Segment Start: STUDY MATERIAL

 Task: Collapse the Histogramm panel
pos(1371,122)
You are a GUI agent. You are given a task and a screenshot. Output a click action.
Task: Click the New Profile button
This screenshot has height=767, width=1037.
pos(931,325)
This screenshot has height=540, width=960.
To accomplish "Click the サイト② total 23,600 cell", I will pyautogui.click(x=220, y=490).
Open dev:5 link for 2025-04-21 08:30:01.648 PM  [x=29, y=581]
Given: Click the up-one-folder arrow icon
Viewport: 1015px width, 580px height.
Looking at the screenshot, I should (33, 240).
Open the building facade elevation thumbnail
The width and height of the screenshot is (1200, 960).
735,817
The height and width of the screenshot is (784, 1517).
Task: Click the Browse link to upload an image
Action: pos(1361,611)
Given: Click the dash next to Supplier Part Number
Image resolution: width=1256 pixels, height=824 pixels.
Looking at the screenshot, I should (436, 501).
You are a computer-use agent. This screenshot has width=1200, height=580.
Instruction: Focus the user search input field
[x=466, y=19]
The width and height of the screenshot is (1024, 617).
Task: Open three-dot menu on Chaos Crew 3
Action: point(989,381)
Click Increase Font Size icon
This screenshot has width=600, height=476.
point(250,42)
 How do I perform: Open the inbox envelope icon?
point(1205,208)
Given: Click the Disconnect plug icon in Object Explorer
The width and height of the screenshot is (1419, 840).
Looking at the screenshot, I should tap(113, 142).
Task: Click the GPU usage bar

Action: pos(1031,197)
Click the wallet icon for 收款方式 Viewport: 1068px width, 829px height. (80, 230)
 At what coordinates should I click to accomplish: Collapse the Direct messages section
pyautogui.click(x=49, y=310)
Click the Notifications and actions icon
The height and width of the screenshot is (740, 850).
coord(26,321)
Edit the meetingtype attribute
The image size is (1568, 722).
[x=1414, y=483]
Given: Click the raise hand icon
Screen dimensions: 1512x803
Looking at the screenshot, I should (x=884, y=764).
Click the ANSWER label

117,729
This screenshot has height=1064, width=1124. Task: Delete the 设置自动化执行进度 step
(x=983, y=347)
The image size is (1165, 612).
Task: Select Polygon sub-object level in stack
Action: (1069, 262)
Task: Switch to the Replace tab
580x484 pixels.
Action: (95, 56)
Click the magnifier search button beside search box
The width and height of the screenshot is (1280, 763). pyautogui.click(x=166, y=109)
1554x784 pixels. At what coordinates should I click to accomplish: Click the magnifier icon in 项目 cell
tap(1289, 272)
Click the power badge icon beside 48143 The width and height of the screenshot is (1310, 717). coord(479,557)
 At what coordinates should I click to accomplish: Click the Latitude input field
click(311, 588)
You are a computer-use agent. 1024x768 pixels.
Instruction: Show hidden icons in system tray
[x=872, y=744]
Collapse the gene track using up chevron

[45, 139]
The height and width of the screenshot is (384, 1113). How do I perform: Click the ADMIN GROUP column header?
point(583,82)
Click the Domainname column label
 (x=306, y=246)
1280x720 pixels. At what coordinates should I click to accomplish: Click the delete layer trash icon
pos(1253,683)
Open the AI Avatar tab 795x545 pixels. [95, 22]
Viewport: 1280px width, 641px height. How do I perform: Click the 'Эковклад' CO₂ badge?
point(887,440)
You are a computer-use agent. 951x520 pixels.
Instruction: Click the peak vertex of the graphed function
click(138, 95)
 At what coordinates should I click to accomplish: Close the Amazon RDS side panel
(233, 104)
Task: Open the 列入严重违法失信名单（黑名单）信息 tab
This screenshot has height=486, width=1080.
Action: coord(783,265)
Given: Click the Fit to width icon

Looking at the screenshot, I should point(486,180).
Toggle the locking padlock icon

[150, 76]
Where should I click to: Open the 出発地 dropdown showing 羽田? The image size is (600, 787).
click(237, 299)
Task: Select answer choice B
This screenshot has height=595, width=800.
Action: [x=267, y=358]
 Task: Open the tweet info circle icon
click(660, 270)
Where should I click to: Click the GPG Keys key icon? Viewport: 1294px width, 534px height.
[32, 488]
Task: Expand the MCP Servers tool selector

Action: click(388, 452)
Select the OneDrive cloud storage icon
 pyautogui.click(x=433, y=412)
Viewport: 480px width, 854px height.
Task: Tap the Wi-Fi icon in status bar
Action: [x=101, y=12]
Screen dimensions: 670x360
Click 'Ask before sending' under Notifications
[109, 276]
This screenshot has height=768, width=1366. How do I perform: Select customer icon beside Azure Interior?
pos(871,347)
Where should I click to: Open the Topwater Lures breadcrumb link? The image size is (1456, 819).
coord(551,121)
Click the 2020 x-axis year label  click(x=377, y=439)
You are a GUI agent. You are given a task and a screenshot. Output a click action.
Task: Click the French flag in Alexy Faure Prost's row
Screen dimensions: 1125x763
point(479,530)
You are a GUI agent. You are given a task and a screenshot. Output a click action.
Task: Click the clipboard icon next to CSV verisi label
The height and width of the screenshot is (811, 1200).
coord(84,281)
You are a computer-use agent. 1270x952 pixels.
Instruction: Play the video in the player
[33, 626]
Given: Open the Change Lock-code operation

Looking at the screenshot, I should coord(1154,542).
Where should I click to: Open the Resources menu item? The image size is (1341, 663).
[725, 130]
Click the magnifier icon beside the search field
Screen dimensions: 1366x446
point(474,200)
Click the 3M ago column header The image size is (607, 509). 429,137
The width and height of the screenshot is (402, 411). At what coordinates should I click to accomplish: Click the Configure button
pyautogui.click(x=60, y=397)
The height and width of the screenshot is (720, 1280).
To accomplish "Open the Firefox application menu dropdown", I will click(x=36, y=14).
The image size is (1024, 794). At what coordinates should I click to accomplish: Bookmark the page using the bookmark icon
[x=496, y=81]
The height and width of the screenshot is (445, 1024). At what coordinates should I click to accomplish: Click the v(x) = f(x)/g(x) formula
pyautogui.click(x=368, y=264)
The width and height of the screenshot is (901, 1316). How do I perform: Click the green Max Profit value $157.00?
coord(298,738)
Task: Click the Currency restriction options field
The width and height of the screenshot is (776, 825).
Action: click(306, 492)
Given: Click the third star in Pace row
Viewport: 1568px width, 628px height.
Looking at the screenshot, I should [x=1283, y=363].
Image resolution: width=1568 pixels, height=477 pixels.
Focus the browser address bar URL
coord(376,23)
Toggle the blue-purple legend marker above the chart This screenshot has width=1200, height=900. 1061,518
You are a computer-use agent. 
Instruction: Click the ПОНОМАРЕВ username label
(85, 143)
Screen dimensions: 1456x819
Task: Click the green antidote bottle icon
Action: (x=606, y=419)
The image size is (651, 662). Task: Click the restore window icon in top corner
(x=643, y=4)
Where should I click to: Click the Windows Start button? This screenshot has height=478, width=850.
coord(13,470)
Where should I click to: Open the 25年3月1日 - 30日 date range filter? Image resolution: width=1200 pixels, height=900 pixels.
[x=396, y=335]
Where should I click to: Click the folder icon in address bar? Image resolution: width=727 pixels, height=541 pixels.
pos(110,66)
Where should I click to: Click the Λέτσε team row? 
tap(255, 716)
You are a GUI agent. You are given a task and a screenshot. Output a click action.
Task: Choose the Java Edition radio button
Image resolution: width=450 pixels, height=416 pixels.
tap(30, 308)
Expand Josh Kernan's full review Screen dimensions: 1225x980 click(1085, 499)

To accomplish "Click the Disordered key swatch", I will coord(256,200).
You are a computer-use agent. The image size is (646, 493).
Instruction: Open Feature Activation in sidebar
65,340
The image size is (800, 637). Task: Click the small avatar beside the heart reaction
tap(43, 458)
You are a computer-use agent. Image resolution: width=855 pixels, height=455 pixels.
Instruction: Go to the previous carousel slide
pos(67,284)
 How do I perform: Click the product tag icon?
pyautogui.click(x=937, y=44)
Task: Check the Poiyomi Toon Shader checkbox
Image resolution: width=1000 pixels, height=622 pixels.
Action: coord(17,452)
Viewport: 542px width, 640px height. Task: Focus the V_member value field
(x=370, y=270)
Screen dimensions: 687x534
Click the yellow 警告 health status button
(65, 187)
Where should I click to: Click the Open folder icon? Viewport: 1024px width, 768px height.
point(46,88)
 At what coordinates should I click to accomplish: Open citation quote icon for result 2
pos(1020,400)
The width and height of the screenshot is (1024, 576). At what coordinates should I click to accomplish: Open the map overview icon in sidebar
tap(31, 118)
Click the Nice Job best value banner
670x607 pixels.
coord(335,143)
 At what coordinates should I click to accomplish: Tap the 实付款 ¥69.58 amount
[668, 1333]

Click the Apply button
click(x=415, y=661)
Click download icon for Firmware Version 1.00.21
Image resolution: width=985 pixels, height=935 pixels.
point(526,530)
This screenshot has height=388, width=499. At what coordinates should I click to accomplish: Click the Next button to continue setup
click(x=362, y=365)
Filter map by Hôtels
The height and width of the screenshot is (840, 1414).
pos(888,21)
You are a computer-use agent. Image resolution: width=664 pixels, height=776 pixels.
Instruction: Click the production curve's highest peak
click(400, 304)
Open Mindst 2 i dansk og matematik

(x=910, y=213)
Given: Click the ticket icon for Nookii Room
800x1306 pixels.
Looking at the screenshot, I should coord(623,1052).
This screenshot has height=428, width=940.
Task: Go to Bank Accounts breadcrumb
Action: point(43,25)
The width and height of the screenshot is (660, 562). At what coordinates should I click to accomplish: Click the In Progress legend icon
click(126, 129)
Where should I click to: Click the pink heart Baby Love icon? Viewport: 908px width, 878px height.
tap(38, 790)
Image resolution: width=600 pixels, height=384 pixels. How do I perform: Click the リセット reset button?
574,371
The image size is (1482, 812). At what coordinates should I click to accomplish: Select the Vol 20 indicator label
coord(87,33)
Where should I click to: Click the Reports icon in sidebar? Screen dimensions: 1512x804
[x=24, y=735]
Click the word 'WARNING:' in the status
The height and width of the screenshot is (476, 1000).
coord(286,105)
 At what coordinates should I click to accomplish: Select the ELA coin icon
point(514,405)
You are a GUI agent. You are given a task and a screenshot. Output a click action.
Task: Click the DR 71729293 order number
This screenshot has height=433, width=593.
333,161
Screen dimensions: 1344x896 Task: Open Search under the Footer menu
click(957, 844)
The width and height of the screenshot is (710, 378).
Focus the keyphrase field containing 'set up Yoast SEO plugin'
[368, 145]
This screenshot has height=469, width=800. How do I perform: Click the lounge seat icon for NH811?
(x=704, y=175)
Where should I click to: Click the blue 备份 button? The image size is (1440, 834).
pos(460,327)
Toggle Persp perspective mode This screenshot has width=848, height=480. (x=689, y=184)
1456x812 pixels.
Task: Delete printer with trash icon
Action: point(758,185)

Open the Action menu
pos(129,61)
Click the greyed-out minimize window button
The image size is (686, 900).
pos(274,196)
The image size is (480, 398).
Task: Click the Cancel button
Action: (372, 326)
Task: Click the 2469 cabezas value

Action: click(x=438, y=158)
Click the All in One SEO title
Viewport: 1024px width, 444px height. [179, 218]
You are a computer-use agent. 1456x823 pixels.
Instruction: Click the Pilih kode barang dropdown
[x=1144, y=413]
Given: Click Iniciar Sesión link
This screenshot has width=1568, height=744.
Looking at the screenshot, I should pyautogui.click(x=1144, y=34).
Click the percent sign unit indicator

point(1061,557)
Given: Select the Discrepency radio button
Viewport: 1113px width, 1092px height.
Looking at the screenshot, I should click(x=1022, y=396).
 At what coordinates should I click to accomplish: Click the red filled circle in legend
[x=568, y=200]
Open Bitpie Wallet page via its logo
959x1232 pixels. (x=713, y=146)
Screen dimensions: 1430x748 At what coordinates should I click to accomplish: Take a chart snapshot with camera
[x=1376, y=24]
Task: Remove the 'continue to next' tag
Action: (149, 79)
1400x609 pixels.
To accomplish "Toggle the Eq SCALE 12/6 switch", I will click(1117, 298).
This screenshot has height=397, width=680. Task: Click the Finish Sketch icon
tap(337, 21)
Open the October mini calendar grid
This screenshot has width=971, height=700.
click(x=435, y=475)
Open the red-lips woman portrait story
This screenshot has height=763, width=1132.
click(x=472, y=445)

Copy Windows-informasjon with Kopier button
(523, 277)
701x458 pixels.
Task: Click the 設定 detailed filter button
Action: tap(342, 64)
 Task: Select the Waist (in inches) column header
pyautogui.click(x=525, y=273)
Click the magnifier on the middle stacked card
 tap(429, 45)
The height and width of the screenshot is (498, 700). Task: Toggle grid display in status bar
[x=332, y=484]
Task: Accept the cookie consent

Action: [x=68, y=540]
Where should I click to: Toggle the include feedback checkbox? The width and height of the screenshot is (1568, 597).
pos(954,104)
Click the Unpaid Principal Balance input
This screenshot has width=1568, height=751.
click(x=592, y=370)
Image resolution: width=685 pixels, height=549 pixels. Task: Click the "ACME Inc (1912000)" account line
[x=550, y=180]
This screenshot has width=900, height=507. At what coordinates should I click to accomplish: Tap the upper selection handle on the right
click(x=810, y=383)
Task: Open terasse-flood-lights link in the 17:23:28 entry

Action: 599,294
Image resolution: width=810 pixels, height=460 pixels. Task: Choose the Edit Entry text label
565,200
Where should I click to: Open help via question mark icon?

Segment End: STUDY MATERIAL

_INSTRUCTIONS TO FOLLOW_. Your answer must be the lines above from the one containing "Open dev:5 link" to the one containing "You are a computer-use agent. This", both included, restated word for word.

_SOLUTION FOR THIS TASK_.
Open dev:5 link for 2025-04-21 08:30:01.648 PM  [x=29, y=581]
Given: Click the up-one-folder arrow icon
Viewport: 1015px width, 580px height.
Looking at the screenshot, I should (33, 240).
Open the building facade elevation thumbnail
The width and height of the screenshot is (1200, 960).
735,817
The height and width of the screenshot is (784, 1517).
Task: Click the Browse link to upload an image
Action: pos(1361,611)
Given: Click the dash next to Supplier Part Number
Image resolution: width=1256 pixels, height=824 pixels.
Looking at the screenshot, I should (436, 501).
You are a computer-use agent. This screenshot has width=1200, height=580.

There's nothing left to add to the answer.